**Problem requirements:** Word for word, give again the line holding "The image size is (962, 386)." and each line after it to the end of the listing below.

**Given data:**
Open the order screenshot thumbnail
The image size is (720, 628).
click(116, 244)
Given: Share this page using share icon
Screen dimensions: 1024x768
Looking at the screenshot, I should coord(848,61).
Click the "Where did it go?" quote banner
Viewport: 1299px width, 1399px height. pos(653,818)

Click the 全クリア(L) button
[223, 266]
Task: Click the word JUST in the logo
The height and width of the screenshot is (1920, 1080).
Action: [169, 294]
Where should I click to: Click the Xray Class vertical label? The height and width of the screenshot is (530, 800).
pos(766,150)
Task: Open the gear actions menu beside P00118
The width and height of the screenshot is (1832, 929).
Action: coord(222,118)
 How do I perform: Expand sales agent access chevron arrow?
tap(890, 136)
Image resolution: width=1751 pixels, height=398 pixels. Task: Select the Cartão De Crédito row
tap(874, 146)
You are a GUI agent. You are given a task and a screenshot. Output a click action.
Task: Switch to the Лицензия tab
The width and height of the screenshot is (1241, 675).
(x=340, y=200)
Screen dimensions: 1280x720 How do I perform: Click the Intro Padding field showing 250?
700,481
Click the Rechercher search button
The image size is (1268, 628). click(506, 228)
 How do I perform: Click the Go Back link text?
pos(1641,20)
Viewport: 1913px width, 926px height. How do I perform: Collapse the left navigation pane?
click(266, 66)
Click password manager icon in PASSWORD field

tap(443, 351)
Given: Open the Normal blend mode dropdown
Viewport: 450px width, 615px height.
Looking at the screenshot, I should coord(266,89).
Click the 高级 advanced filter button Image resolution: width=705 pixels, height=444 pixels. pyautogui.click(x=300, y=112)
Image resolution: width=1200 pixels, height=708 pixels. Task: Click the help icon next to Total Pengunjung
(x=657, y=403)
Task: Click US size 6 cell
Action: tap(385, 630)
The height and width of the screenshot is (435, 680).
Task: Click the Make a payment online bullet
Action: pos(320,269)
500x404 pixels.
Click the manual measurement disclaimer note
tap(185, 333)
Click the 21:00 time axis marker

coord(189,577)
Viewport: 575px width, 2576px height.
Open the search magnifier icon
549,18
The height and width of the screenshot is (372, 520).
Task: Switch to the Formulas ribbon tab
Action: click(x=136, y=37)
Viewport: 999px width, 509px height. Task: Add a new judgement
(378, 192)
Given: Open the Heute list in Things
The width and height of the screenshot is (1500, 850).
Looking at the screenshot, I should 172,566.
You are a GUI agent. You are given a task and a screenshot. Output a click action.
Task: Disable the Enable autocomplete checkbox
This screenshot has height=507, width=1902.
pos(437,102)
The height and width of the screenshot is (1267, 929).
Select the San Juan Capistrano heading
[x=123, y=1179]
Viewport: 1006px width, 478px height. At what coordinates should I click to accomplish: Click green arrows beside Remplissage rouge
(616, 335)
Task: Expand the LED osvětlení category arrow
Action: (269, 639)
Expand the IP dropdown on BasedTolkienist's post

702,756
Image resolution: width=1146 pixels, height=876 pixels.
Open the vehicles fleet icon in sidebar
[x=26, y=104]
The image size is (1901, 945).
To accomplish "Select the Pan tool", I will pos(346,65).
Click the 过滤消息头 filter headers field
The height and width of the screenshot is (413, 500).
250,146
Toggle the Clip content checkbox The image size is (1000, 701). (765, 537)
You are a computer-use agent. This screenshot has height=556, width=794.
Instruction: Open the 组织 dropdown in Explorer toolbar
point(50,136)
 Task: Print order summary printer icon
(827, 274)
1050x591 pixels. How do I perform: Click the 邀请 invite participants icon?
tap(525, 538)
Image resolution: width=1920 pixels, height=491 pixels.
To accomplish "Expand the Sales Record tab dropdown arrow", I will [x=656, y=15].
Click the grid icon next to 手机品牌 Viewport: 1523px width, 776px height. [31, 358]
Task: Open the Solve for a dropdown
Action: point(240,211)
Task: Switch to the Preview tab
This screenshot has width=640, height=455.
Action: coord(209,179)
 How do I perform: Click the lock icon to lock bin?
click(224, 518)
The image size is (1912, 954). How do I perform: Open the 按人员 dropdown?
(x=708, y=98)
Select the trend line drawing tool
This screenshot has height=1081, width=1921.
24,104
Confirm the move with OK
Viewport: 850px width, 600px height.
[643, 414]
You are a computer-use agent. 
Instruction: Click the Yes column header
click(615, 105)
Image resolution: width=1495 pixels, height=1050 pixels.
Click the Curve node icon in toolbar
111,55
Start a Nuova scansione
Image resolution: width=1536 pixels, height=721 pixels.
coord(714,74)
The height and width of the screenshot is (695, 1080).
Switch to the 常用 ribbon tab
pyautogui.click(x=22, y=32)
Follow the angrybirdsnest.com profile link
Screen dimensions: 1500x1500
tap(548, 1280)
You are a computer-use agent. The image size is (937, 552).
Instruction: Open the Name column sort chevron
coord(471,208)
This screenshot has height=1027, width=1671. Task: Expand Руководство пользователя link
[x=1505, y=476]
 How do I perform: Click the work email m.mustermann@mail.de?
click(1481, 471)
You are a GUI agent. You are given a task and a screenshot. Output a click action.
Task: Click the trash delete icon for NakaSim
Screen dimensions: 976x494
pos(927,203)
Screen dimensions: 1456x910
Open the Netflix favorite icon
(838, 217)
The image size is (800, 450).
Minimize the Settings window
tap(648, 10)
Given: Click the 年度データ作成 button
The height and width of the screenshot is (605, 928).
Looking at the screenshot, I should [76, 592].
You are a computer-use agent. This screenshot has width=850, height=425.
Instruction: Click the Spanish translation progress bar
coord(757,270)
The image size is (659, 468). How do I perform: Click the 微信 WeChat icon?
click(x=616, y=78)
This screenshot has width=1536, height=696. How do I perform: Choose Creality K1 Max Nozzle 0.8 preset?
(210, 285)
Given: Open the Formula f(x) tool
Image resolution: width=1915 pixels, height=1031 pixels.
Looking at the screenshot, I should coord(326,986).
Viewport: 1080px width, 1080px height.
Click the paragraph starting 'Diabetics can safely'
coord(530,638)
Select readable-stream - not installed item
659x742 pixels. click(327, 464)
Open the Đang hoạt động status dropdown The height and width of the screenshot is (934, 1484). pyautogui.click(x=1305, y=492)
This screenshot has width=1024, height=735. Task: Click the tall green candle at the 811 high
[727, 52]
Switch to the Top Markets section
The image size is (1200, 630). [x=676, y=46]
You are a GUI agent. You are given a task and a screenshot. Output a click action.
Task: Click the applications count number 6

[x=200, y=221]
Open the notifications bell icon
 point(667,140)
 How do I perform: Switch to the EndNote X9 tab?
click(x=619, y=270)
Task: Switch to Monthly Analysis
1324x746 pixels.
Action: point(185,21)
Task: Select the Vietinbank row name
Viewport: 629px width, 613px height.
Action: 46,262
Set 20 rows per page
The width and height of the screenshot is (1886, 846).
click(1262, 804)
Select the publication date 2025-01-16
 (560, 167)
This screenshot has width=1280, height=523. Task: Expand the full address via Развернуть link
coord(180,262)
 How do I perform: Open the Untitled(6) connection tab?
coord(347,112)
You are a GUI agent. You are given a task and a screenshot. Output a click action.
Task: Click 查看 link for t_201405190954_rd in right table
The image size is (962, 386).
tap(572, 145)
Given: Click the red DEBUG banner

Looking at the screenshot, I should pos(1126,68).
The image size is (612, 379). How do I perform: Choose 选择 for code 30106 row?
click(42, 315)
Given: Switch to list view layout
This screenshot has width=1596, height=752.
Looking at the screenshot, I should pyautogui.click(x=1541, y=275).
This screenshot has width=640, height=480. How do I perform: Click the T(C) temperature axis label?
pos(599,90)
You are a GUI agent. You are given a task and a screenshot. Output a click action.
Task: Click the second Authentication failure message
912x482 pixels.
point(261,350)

**Result:**
The image size is (962, 386).
tap(572, 145)
Given: Click the red DEBUG banner

Looking at the screenshot, I should pos(1126,68).
The image size is (612, 379). How do I perform: Choose 选择 for code 30106 row?
click(42, 315)
Given: Switch to list view layout
This screenshot has width=1596, height=752.
Looking at the screenshot, I should pyautogui.click(x=1541, y=275).
This screenshot has width=640, height=480. How do I perform: Click the T(C) temperature axis label?
pos(599,90)
You are a GUI agent. You are given a task and a screenshot. Output a click action.
Task: Click the second Authentication failure message
912x482 pixels.
point(261,350)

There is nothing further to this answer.